Por lo pronto, se suele asimilar el fingir demencia con el recurso freudiano de la negación. La negación es un recurso indispensable de la psique que va más allá de nuestro pobre dominio consciente. Poco podríamos hacer de operativo si al mismo tiempo el aparato anímico no pusiera a un lado detalles acuciantes que amenazan paralizarnos o sumirnos en el desconcierto.

Esto es: nos hacemos un poco los distraídos para atravesar una situación insoportable, por lo menos hasta que aclare. Por ejemplo: “Finjamos demencia para atravesar estos días de mudanza, de gripe o de arreglos en casa”. Pero ojalá se tratara solo de eso. La apelación a un término propio del vocabulario psiquiátrico nos alerta quizás sobre la necesidad de poner en palabras un oscuro desvarío. Desde este punto de vista, más allá de la función operativa de la negación o del fingir que nos ayuda a sortear o sobrellevar una desgracia, en esta trágica coyuntura parece palpitar la velada y encubierta maniobra del “ya sé, pero no me importa” propio de la locura renegatoria. Si algún lector se siente tentado de conectar esta acuciante alternativa con nuestra actual escena política no lo desanimamos. En otros términos: preguntarse ¿quién finge demencia, el gobernante o los gobernados? Es una buena manera de interrogar la oscura satisfacción de millones de personas dispuestas a aceptar la archisabida mentira según la cual hay que sufrir para estar mejor. Salud Mental en Argentina 2025. Vaya como ejemplo el creerle a un tipo que dice: “Es la última vez” al anunciar un nuevo e infinito ajuste. Aquí ya somos Uno con el piloto. ¿Cuál es la oculta satisfacción implicada en este empuje a sostener el derrape hacia el desastre?

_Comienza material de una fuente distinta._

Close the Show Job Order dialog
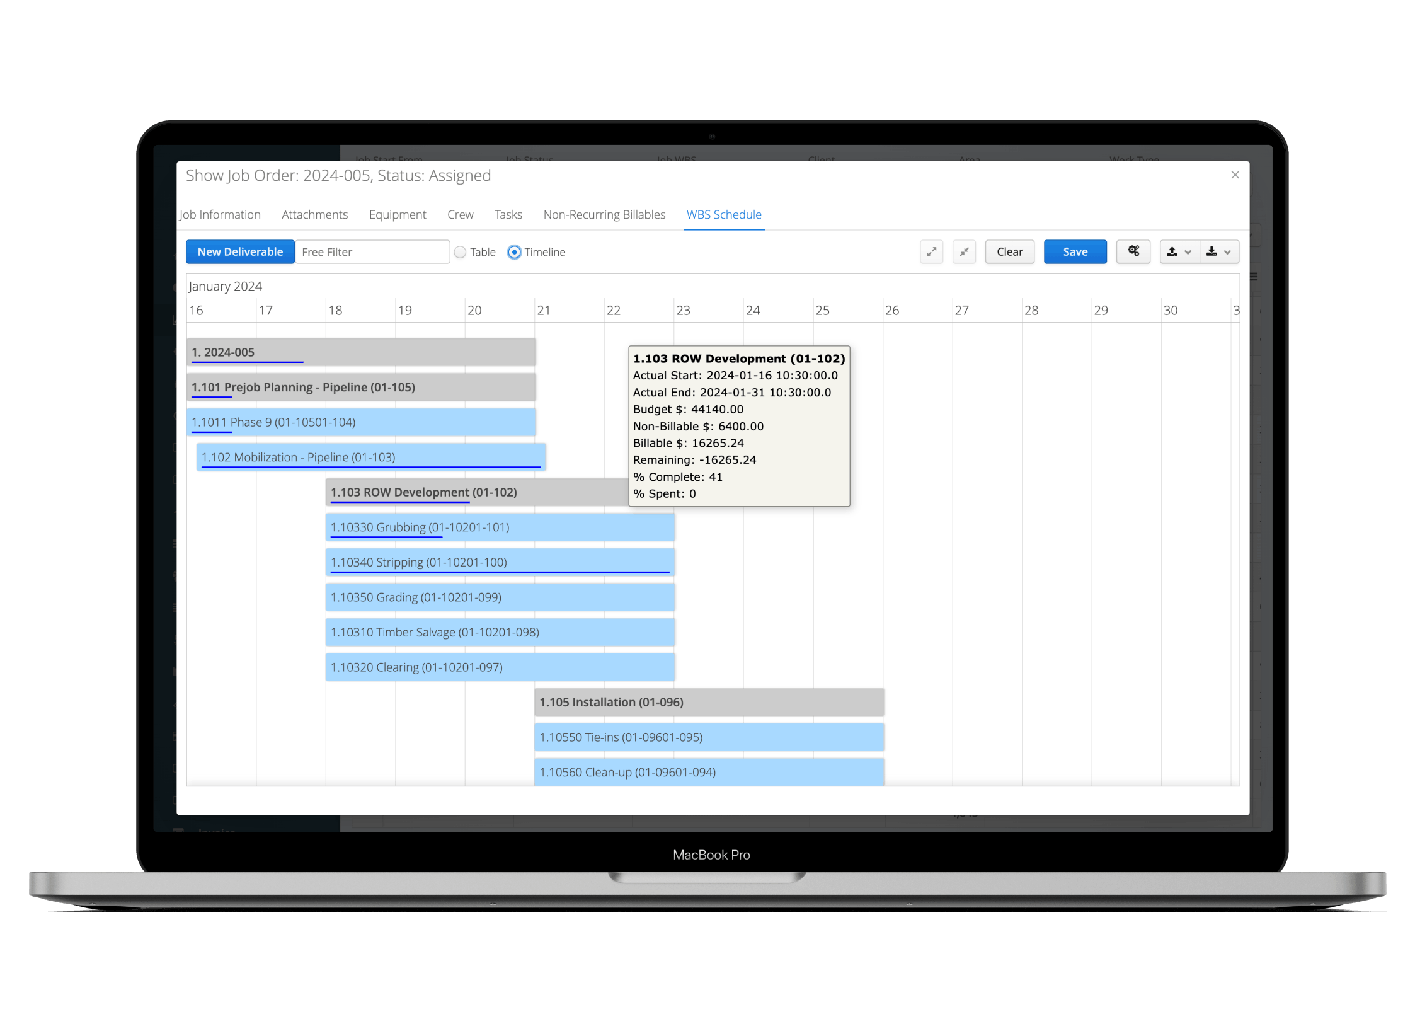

Por lo pronto, todo parece sugerir que se nos invita a una masificación suicida compatible con la oscura atracción ejercida por una mortífera seducción, la cual --dice Freud-- “aun donde emerge sin propósito sexual, incluso en la más ciega furia destructiva, es imposible desconocer que su satisfacción se enlaza con un goce narcisista extraordinariamente elevado, en la medida en que enseña al yo el cumplimiento de sus antiguos deseos de omnipotencia”[1]. Desde nuestra perspectiva es precisamente esto lo que encarna el presidente de la Nación en el escenario del Movistar Arena: un enfermo deseo de omnipotencia. Lo que resta es ver qué hacemos con eso. La ciudadanía tiene la palabra.

Sergio Zabalza es psicoanalista. Doctor en Psicología por la Universidad de Buenos Aires.

[1]Sigmund Freud (1930[1929]) , “ El Malestar en la Cultura”, en Obras Completas, A. E. Tomo XXI, p. 117.